Aim of the exercise:
Print, exactly and completely, the data that appears below.

Record excerpts:
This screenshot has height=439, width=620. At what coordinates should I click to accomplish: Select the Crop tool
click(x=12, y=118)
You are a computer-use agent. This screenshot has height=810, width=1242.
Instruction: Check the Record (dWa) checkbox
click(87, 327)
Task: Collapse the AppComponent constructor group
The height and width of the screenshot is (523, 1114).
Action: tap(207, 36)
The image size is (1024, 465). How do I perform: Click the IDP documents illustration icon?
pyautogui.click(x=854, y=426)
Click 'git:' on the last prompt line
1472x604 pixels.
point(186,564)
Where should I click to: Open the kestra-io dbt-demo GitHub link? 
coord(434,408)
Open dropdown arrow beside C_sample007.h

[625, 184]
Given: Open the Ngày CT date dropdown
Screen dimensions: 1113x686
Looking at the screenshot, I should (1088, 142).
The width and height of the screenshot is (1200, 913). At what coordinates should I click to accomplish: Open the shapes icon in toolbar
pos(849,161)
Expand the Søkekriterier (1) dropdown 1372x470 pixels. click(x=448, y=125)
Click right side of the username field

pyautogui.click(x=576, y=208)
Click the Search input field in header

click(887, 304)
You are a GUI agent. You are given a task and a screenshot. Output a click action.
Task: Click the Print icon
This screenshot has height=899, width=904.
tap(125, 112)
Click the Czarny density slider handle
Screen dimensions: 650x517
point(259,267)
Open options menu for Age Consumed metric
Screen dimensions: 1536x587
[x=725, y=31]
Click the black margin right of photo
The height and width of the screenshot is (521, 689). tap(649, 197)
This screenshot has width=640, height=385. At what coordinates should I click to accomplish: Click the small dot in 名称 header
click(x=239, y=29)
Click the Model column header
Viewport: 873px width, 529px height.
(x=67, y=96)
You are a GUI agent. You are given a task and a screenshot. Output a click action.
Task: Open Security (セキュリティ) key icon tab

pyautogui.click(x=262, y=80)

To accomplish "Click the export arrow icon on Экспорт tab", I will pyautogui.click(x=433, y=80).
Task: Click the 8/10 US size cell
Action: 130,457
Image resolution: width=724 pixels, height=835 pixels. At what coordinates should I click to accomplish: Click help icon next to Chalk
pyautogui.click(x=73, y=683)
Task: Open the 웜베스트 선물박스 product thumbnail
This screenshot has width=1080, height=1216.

Answer area:
This screenshot has height=439, width=620. At what coordinates should I click to accomplish: Select the Crop tool
click(x=12, y=118)
You are a computer-use agent. This screenshot has height=810, width=1242.
Instruction: Check the Record (dWa) checkbox
click(87, 327)
Task: Collapse the AppComponent constructor group
The height and width of the screenshot is (523, 1114).
Action: tap(207, 36)
The image size is (1024, 465). How do I perform: Click the IDP documents illustration icon?
pyautogui.click(x=854, y=426)
Click 'git:' on the last prompt line
1472x604 pixels.
point(186,564)
Where should I click to: Open the kestra-io dbt-demo GitHub link? 
coord(434,408)
Open dropdown arrow beside C_sample007.h

[625, 184]
Given: Open the Ngày CT date dropdown
Screen dimensions: 1113x686
Looking at the screenshot, I should (1088, 142).
The width and height of the screenshot is (1200, 913). At what coordinates should I click to accomplish: Open the shapes icon in toolbar
pos(849,161)
Expand the Søkekriterier (1) dropdown 1372x470 pixels. click(x=448, y=125)
Click right side of the username field

pyautogui.click(x=576, y=208)
Click the Search input field in header

click(887, 304)
You are a GUI agent. You are given a task and a screenshot. Output a click action.
Task: Click the Print icon
This screenshot has height=899, width=904.
tap(125, 112)
Click the Czarny density slider handle
Screen dimensions: 650x517
point(259,267)
Open options menu for Age Consumed metric
Screen dimensions: 1536x587
[x=725, y=31]
Click the black margin right of photo
The height and width of the screenshot is (521, 689). tap(649, 197)
This screenshot has width=640, height=385. At what coordinates should I click to accomplish: Click the small dot in 名称 header
click(x=239, y=29)
Click the Model column header
Viewport: 873px width, 529px height.
(x=67, y=96)
You are a GUI agent. You are given a task and a screenshot. Output a click action.
Task: Open Security (セキュリティ) key icon tab

pyautogui.click(x=262, y=80)

To accomplish "Click the export arrow icon on Экспорт tab", I will pyautogui.click(x=433, y=80).
Task: Click the 8/10 US size cell
Action: 130,457
Image resolution: width=724 pixels, height=835 pixels. At what coordinates should I click to accomplish: Click help icon next to Chalk
pyautogui.click(x=73, y=683)
Task: Open the 웜베스트 선물박스 product thumbnail
This screenshot has width=1080, height=1216.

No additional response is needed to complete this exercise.